Prompt 1:
In the Georgia politics history notes, what did Georgia voters approve on July 2, 1861?
----- Extract provided
Georgia Politics, Campaigns and Elections for July 2, 2015


Georgia Politics, Campaigns and Elections for July 2, 2015

On July 2, 1776, the Second Continental Congress adopted a resolution by Richard Henry Lee (father of Robert E. Lee) calling for independence from Britain. The delegations of twelve colonies voted in favor, while New York’s abstained, not knowing how their constituents would wish them to vote.

On July 2, 1826, representatives from Georgia and Alabama met to begin surveying the border between the two.

On July 2, 1861, Georgia voters approved a new state Constitution, which had been adopted by the state’s Secession Convention.

July 2, 1863 saw day 2 of the Battle of Gettysburg, with Lee’s Army of Northern Virginia attacking Meade’s Army of the Potomac.

On July 2, 1898, the first pot of delicious Brunswick Stew was made in Brunswick, Georgia. I think I’ll celebrate with a bowl for lunch today.

President Lyndon B. Johnson signed the Civil Rights Act of 1964 on July 2, 1864. Major provisions included outlawing discriminatory application of voting laws, prohibiting racial discrimination in public accomodations, allowing the Attorney General to join lawsuits against states operating segregated public schools, and prohibiting discrimination by state and local governments or agencies receiving federal funds.
----------
----- Records supplied
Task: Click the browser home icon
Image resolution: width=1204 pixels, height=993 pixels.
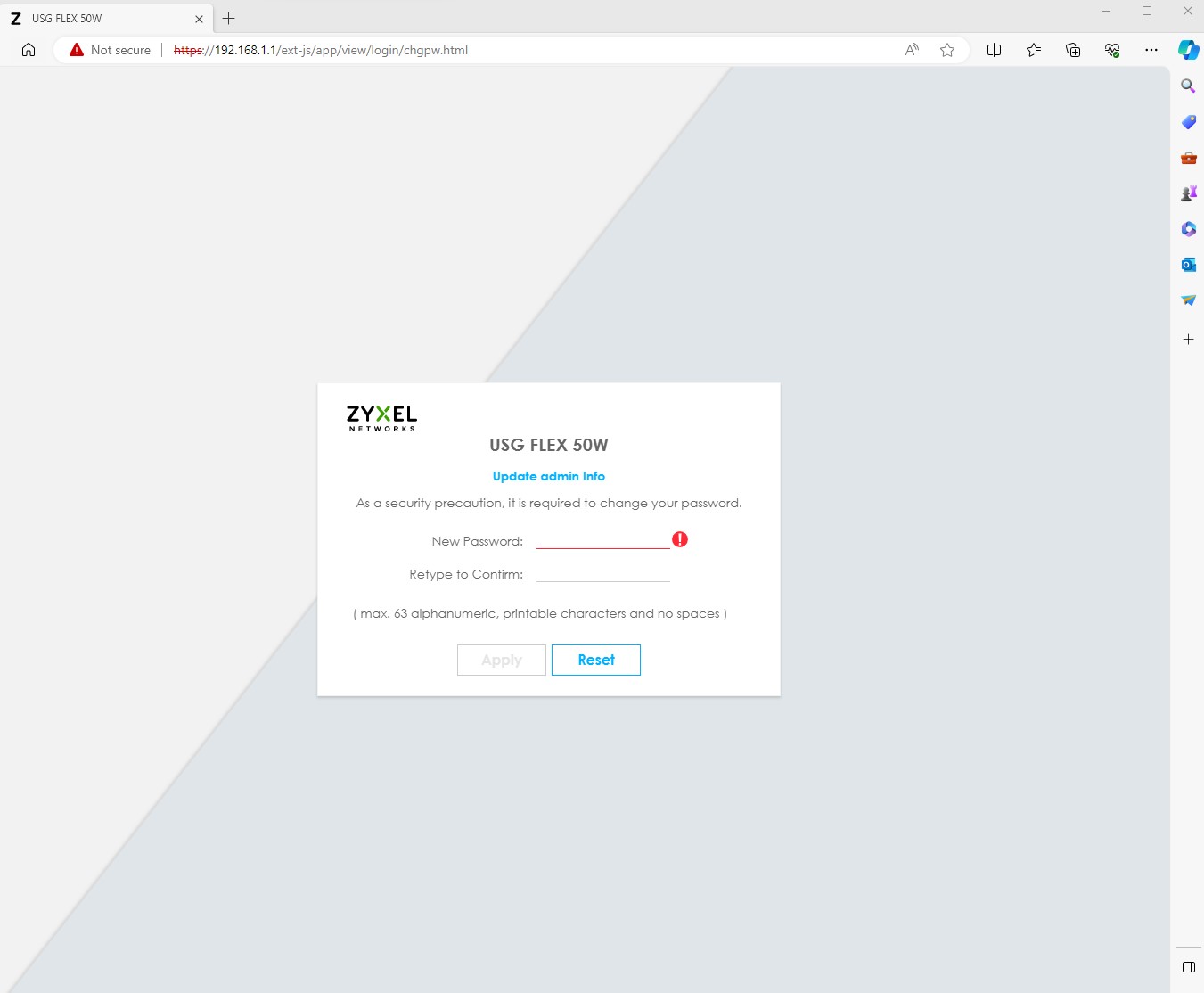Action: (29, 50)
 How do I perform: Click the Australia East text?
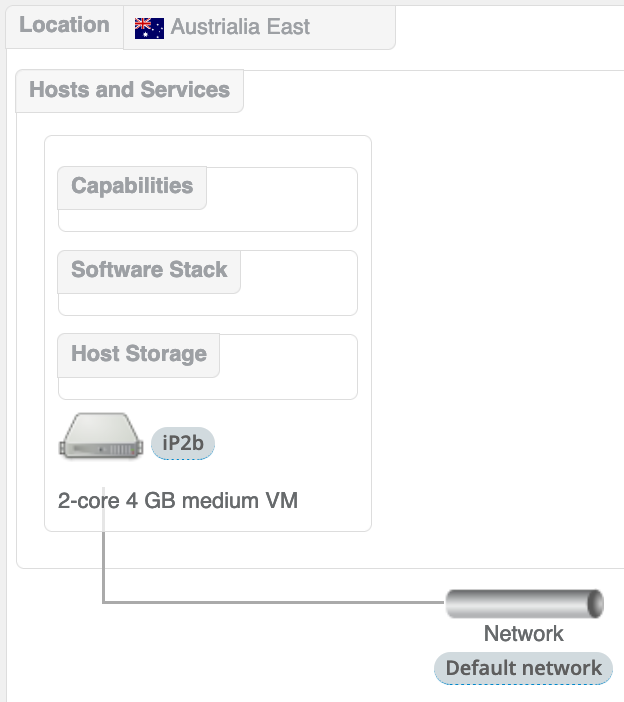[x=240, y=28]
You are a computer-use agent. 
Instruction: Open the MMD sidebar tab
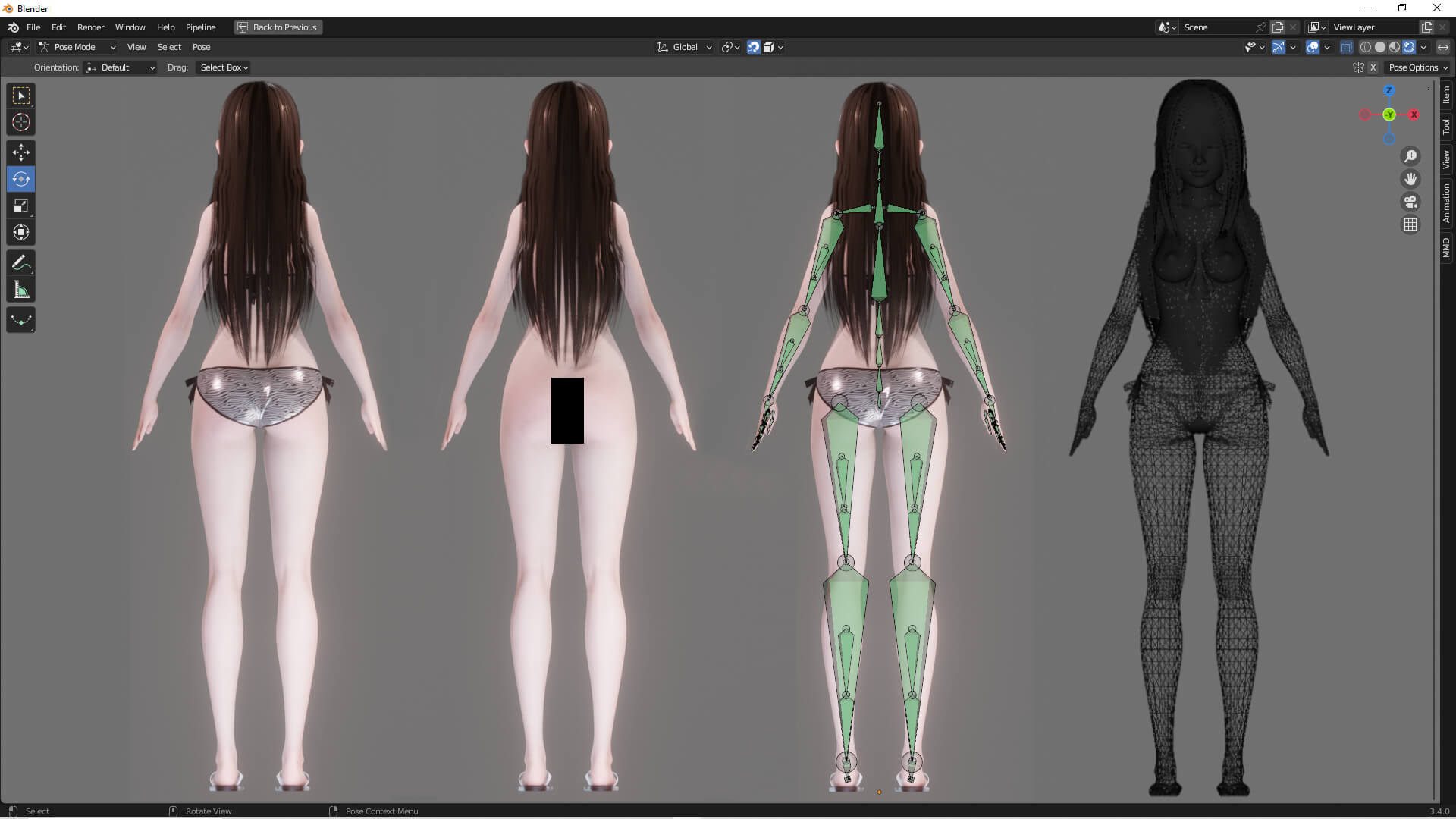click(1446, 247)
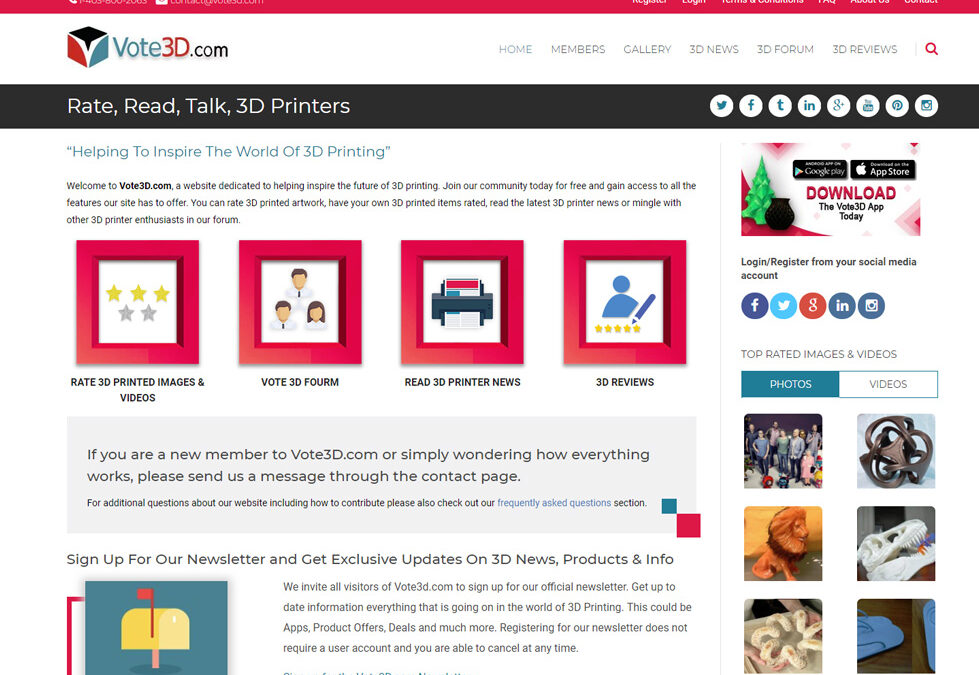Click the Vote3D.com logo
The height and width of the screenshot is (675, 979).
pos(147,47)
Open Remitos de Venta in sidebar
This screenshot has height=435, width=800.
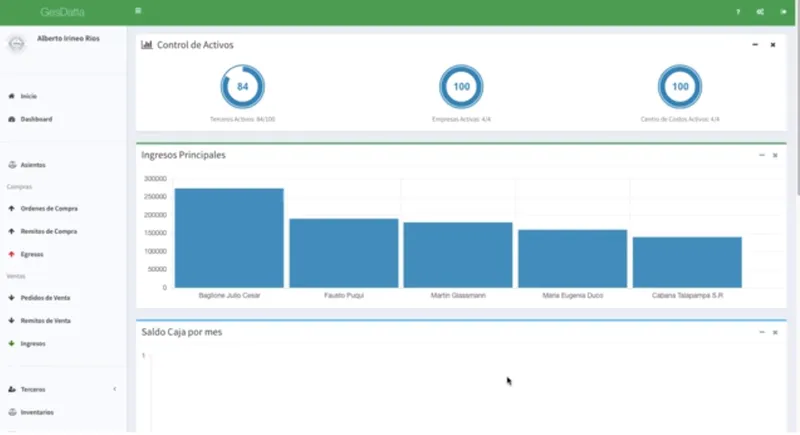tap(45, 321)
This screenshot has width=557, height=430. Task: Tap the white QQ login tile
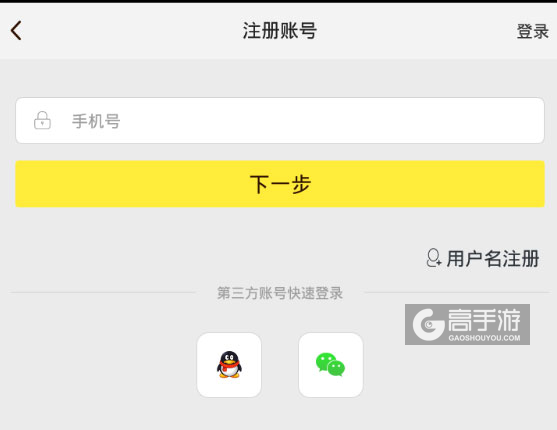tap(229, 365)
----------
Prompt 2:
Copy out the records above word for word, from the home icon line through the QQ login tile line and its coordinates, leaving the pictures out.

Solution 1:
A new state Constitution, which the state's Secession Convention had adopted.

Solution 2:
Task: Click the browser home icon
Image resolution: width=1204 pixels, height=993 pixels.
Action: (29, 50)
 How do I perform: Click the Australia East text?
[x=240, y=28]
You are a computer-use agent. 
Instruction: Open the MMD sidebar tab
click(1446, 247)
Click the Vote3D.com logo
The height and width of the screenshot is (675, 979).
pos(147,47)
Open Remitos de Venta in sidebar
This screenshot has height=435, width=800.
tap(45, 321)
This screenshot has width=557, height=430. Task: Tap the white QQ login tile
tap(229, 365)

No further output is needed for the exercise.